And anyway, those are really side dishes to the main course, Arthur’s new house building project and the associated fatalities that usually happen in the vicinity. Dexter begs to be taken along, something Arthur isn’t keen on, and Arthur only relents when he’s given a form of confession as emotional currency.

From the point where Dexter tells him that he’s killed an innocent man, Arthur goes quite weird, I mean Dr. Emilio Lizardo bonkers.

Seemingly wishing to unburden himself in similar fashion, he takes Dexter to a house, now occupied by an Asian couple, which was his familial home. They go to the bathroom, past the stunned house owners, where he lays out the whole sequence of events that lead to his sister’s, mother’s and father’s deaths. This is some of the best acting yet we’ve seen from Lithgow. He’s on fire here, and living every moment of the past.

Except is it real? It wouldn’t surprise me that in a very Joker’s scars type way we’re to be presented with multiple versions of these events, and even locations, to convince us just how loopy Arthur really is. Or it’s like he said, it could go either way.
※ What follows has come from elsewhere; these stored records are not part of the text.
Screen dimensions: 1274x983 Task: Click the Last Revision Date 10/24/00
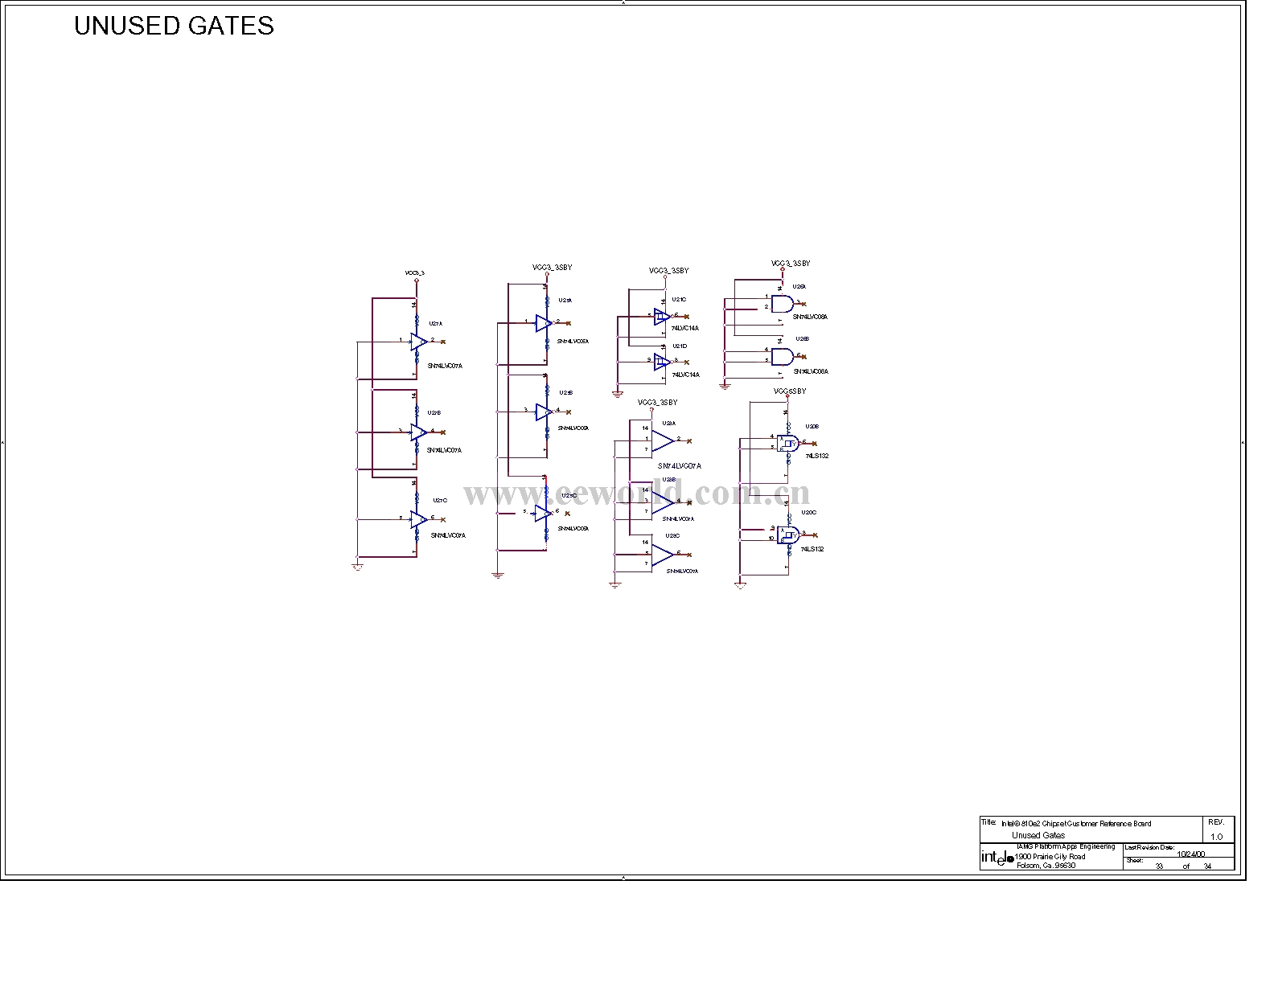tap(1190, 854)
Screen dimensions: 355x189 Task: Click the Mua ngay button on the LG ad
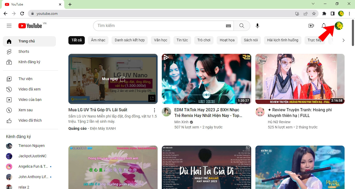(x=110, y=79)
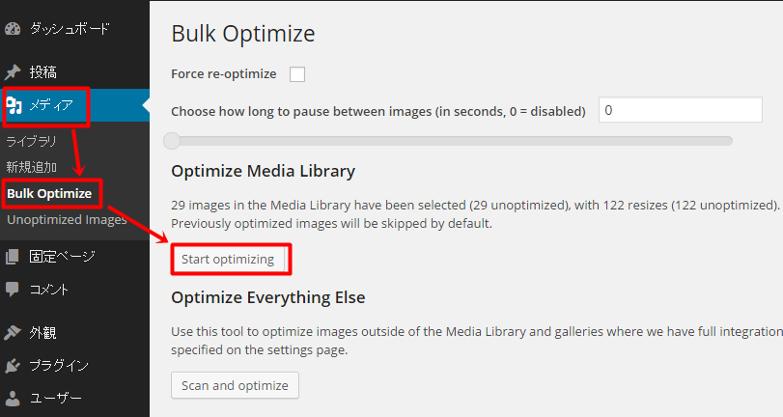783x417 pixels.
Task: Open the Unoptimized Images submenu link
Action: (x=67, y=220)
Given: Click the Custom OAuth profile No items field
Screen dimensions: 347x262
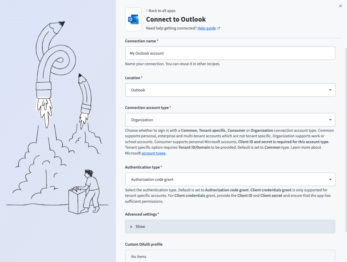Looking at the screenshot, I should pyautogui.click(x=230, y=256).
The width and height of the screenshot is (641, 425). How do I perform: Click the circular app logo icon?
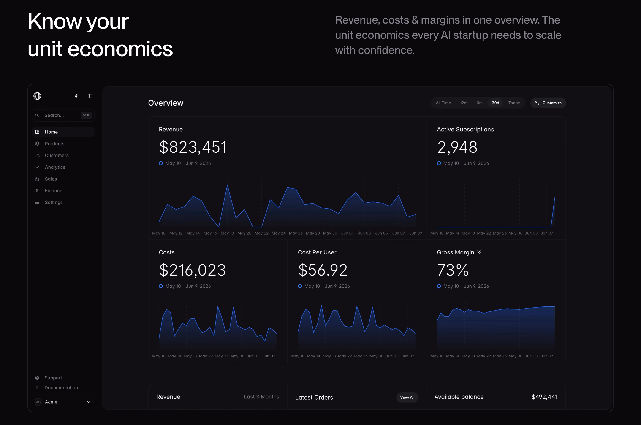point(37,96)
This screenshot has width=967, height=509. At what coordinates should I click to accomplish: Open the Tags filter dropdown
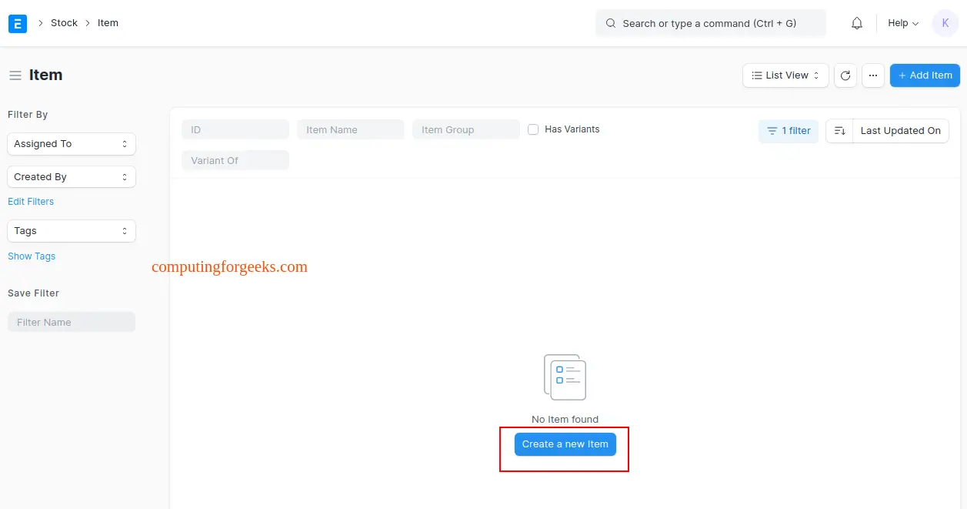coord(71,230)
If that didn’t convince us that his elevator didn’t go to the top floor, he then accosts a nice family having lunch, wanting to talk about taking his friend to the bathroom where his sister died. Unsurprisingly, they’re terrified, which also rather mucks up a carefully constructed alibi that Dexter just made for himself. Undeterred, Dexter decides to dispatch Arthur that very night, except he’s not in bed when Dexter arrives for that special early call.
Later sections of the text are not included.